Nauvoo University was intended to be a reorganization of its 1840s predecessor. It took its mission statement from Joseph Smith's comment on the old university:
The University of the City of Nauvoo will enable us to teach our children wisdom—to instruct them in all knowledge, and learning, in the Arts, Sciences and Learned Professions. We hope to make this institution one of the great lights of the world, and by and through it, to diffuse that kind of knowledge which will be of practical utility, and for the public good, and also for private and individual happiness.

The school was specifically described as "not owned, operated, funded, or supported by the Church of Jesus Christ of Latter-day Saints," but like LDS Church-owned colleges, including Brigham Young University (BYU), and other LDS-related colleges such as Southern Virginia University, Nauvoo University promoted the moral standards of the LDS Church.

=== Board of trustees ===
The school drew interest from leaders and educators from the LDS community and the areas of Nauvoo, western Illinois, and southeastern Iowa. Its governing body was a 24-member Board of Trustees:

| Name | Significance | Residence |
|---|---|---|
| Dell K. Allen | Technology professor at BYU and Utah State University and inventor | Logan, Utah |
| Charles Bair | Executive Director of the Western Illinois Economic Development Authority | Carthage, Illinois |
| Dr. Susan Easton Black | Noted lecturer and Professor of Church History, BYU | Provo, Utah |
| William Fillmore | Past associate general counsel for BYU and Attorney, FillmoreSpencer LLC | Utah |
| J. Phil Harrop | Executive Director, John Stoddard Cancer Center. BS from BYU; MBA, MHA from Ohio State University | Des Moines, Iowa |
| Dr. Evan L. Ivie | Manager at Bell Labs, BYU professor, and past Director of BYU-Nauvoo | Nauvoo, Illinois |
| Michael A. Kennedy | President of the Joseph and Emma Smith Association | Alpine, Utah |
| David F. King | CPA, founding partner of King, King, Alleman & Jensen | Nauvoo, Illinois |
| Dr. Clive D. Moon | Research chemist, chemistry professor and businessman, Nauvoo, University |  |
| J. Samuel Park | Past president of the Nauvoo-Illinois Mission and Utah businessman | Salt Lake City, Utah |
| Hugh Pierce | Past mayor of Nauvoo, LDS Church leader and Nauvoo businessman | Nauvoo, Illinois |
| Dr. Anthony Piña | Dean at Sullivan University. BA and M.Ed. from BYU, Ed.D. from La Sierra University | Louisville, Kentucky |
| Vee Wilson | President of the Desert Valley Academy | Moapa, Nevada |

=== First year and indefinite closure ===
The university opened in fall 2009, anticipating around 700 students and employees as faculty, administration, and staff. It organized as a 501(c)(3) non-profit institution.

Chris Benedict, one of the first students at the University, won the U.S. Cyber Challenge in Washington D.C. in December 2009.

Among the members of Nauvoo University's faculty as of summer 2010 was Clayne Robison, former director of BYU's Opera Program. His wife, Vivien Robison, who had been a part-time faculty member at BYU and sang in the Mormon Tabernacle Choir, was also on the faculty. Evan L. Ivie, who has a Ph.D. from MIT and was a professor of Computer Science at BYU for several years, was another early faculty member. Ivie had been director of the BYU Nauvoo program from 2002 until it was discontinued in 2006. Nauvoo University expected more retired professors would to come to teach in the city and local church members would assist in its beginnings.

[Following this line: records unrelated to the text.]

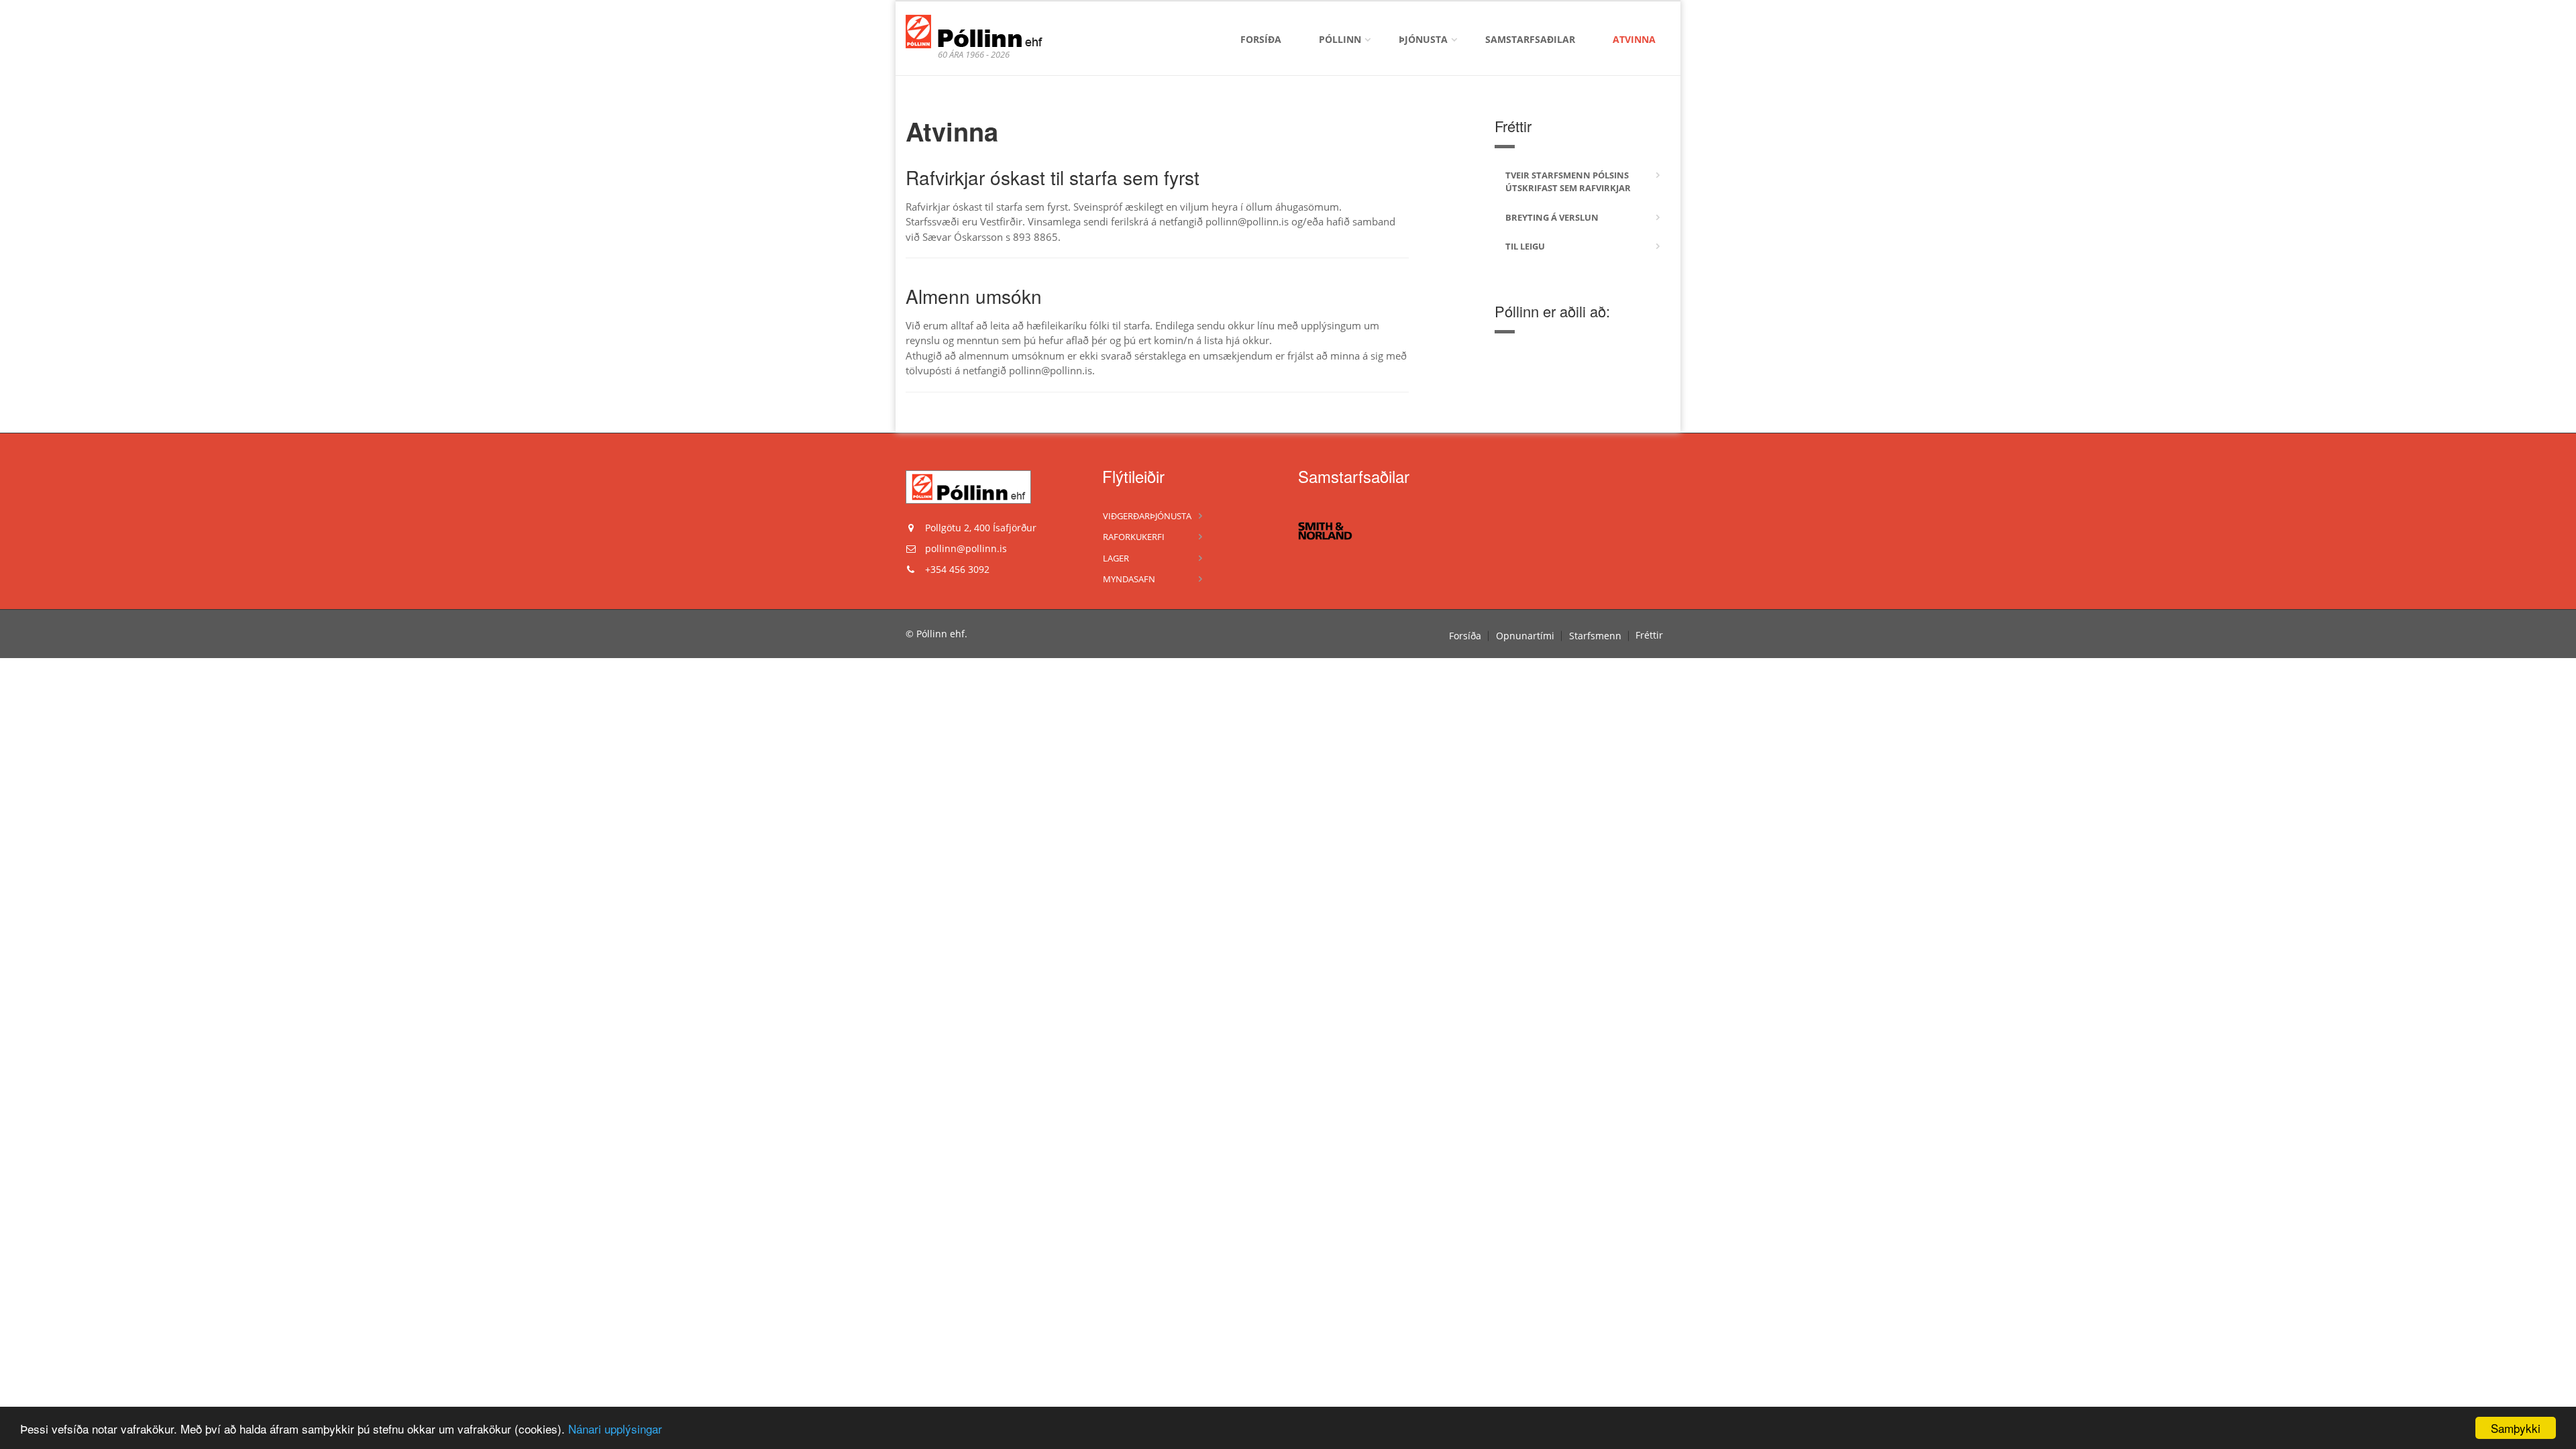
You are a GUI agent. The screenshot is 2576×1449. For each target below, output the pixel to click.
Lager (1116, 558)
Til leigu (1525, 246)
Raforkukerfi (1134, 537)
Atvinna (1634, 39)
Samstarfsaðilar (1530, 39)
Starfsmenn (1595, 636)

In its first year, the university enrolled only 13 full-time and 6 part-time students. At the close of that year, Boyd K. Packer, representing LDS Church leadership, directed the organizers to shut down the university. He was dissatisfied with the venture and sought to maintain strict oversight of any organization using the ‘Nauvoo’ name or operating at historic church sites, in order to safeguard branding, manage risk, and control messaging.

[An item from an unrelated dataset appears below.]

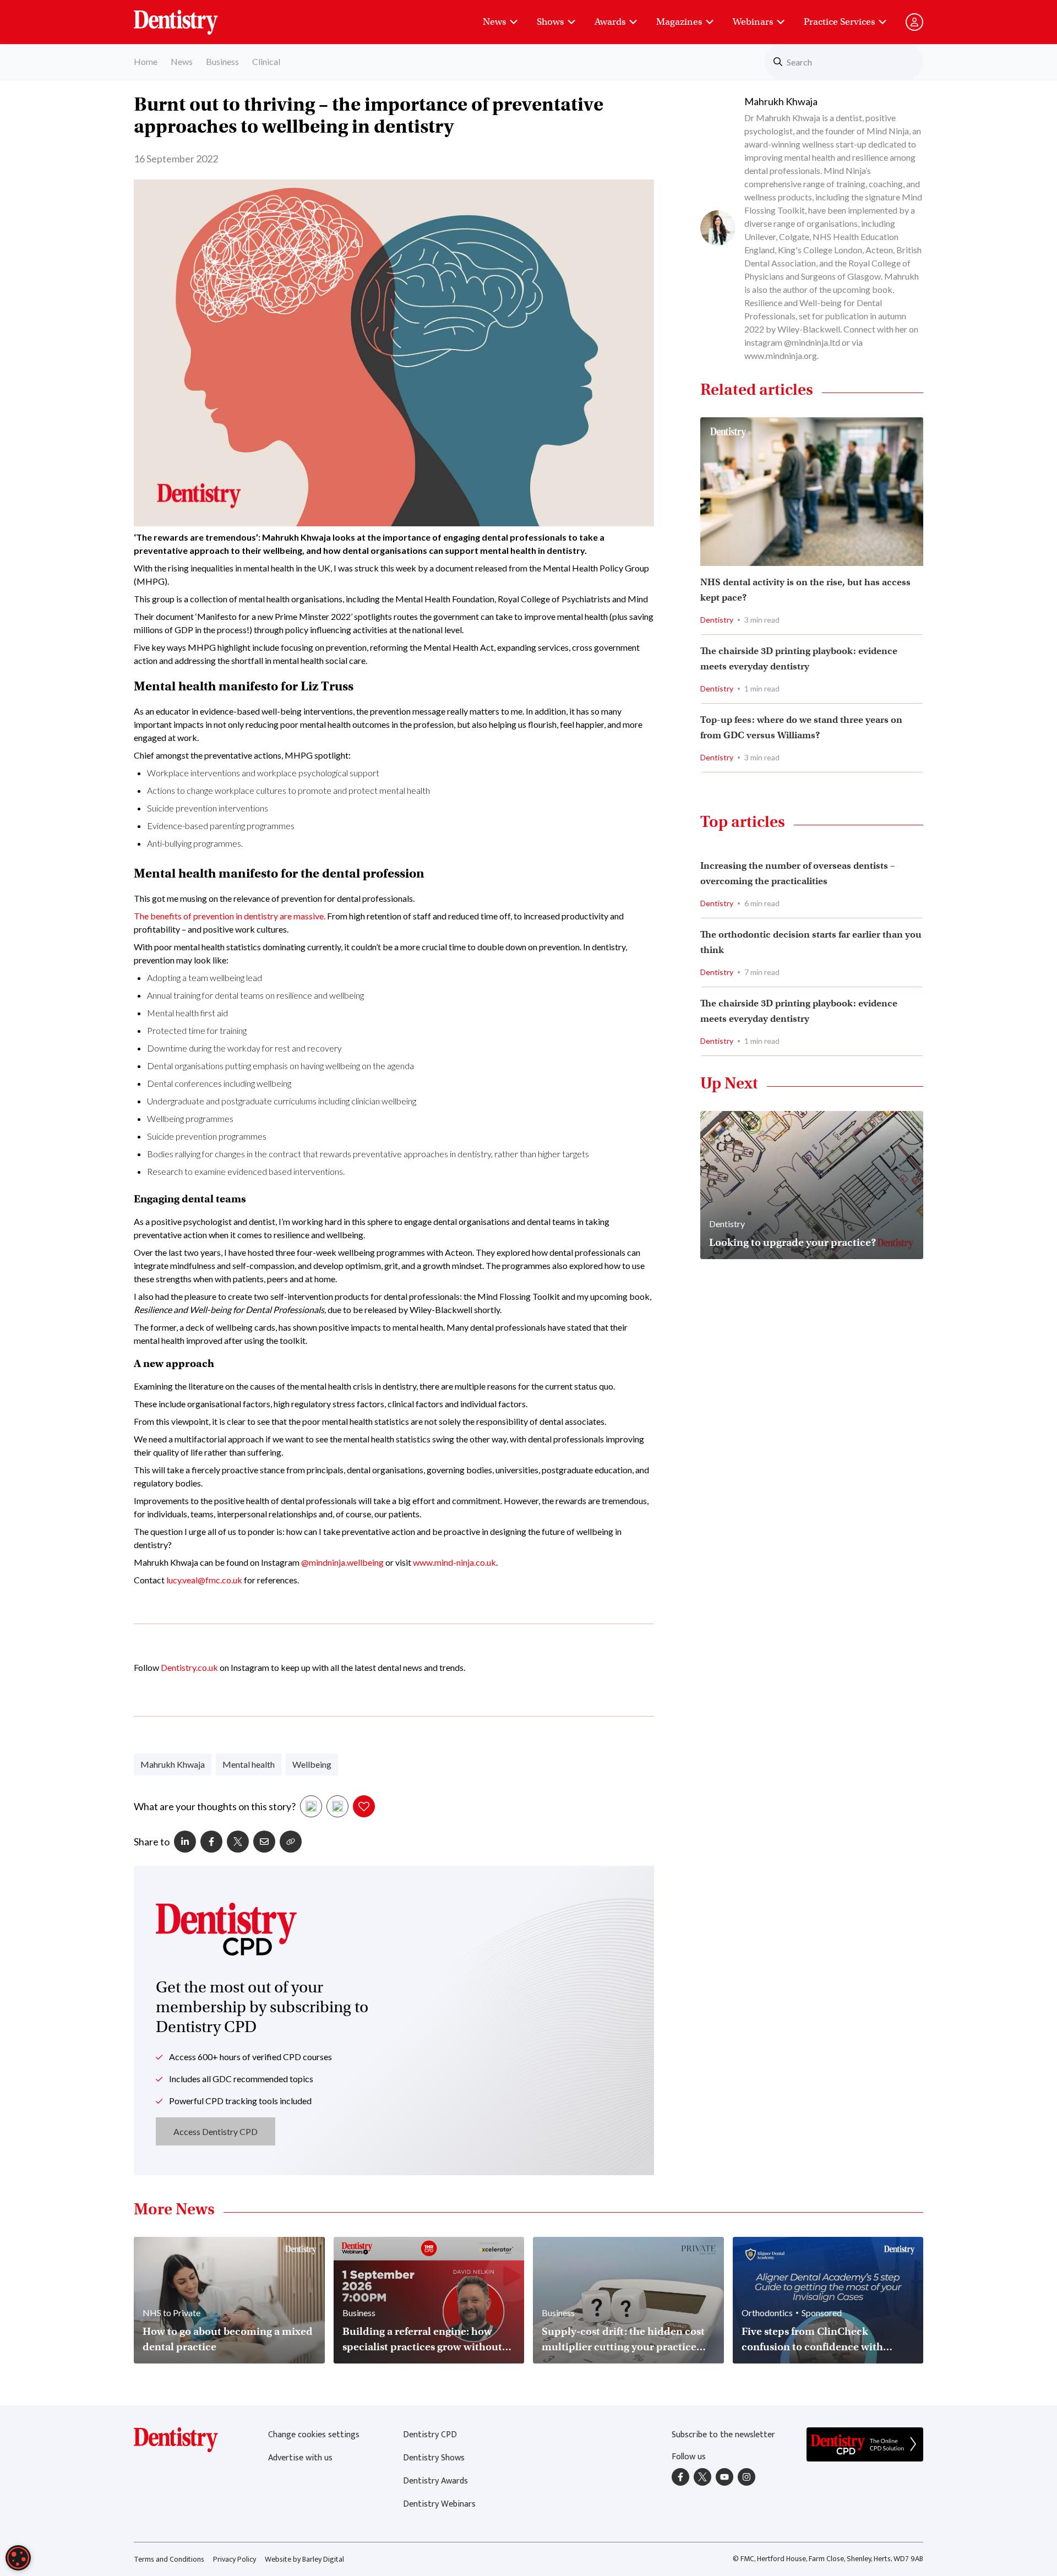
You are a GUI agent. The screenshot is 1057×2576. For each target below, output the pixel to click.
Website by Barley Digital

Evan L. Ivie, one of the principal founders and a graduate of Stanford and MIT, was deeply disappointed by the decision. He regarded Packer’s reasoning as unreasonable and beyond his proper purview, since the university was not owned by the Church. The closure also had adverse effects on the Nauvoo economy, disrupting local hopes that the institution would bring growth and boost the economy of the community.